Workout Plan to do at Home

Workout Plan to do at Home

If you can’t go to the gym, why not bring the gym to you? Here’s a great workout plan to do at home.

These days, most gyms are closed, leaving frustrated customers out on the curve. With everything going on around us, exercise is more important than ever – not necessarily for the upcoming bikini season, but for our mental and physical health.

There are a number of health benefits linked to exercise:

  • Reduced risk of heart disease
  • Improved mental health and mood
  • Help to control your weight
  • Increased energy levels
  • Increased quality of sleep and relaxation
  • Strengthened immune system
  • Movement are good for muscles and bones

What are you waiting for? Keep reading to learn about a great exercise program that strengthens your whole body, without weights.

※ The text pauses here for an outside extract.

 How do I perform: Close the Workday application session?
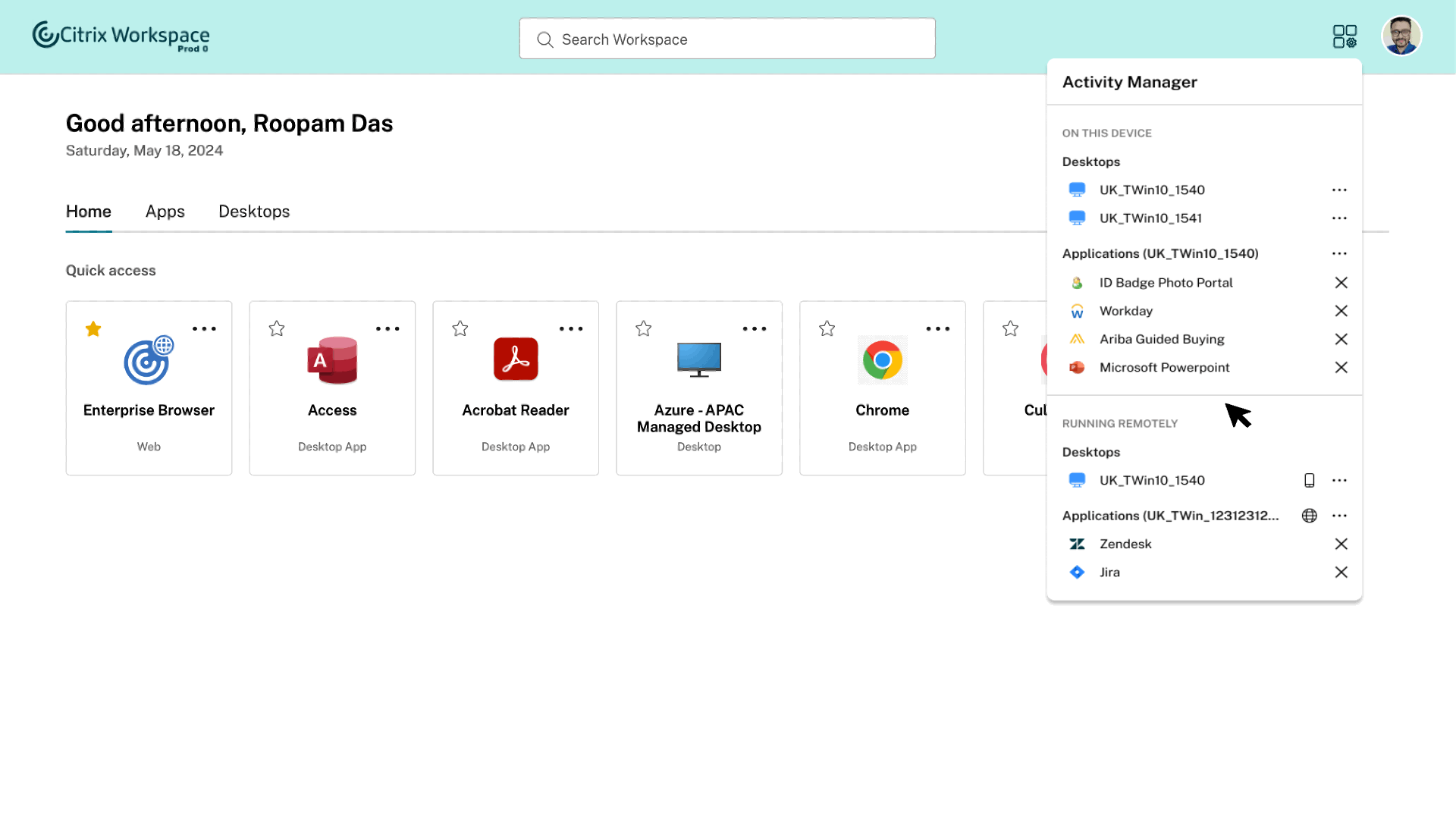coord(1341,311)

This program is suitable for all levels.

Full Body Workout – No weights

Focus: Strength and stamina. 7 exercises, 4 sets for a duration of approximately 45 minutes.

Increase the number of repetitions as you gain strength and body control. Run this workout continuously and take a short break between each set of exercises. Do this workout carefully and faithfully, and it will do wonders for your strength, stamina, and general health.

Exercise 1: Squats

20 repetitions, 4 sets.

Variation: Add jumps for a more advanced workout.

Exercise 2: Lounges

20 repetitions, 4 sets.

Variation: Add jumps and use your arms for a more advanced workout.

Exercise 3: Pushups

10-15 repetitions, 4 sets.

Variation: Do pushups on your knees to make it easier.

Exercise 4: Superman

10 repetitions, 4 sets.

Tip: Do a child pose between sets to stretch your back.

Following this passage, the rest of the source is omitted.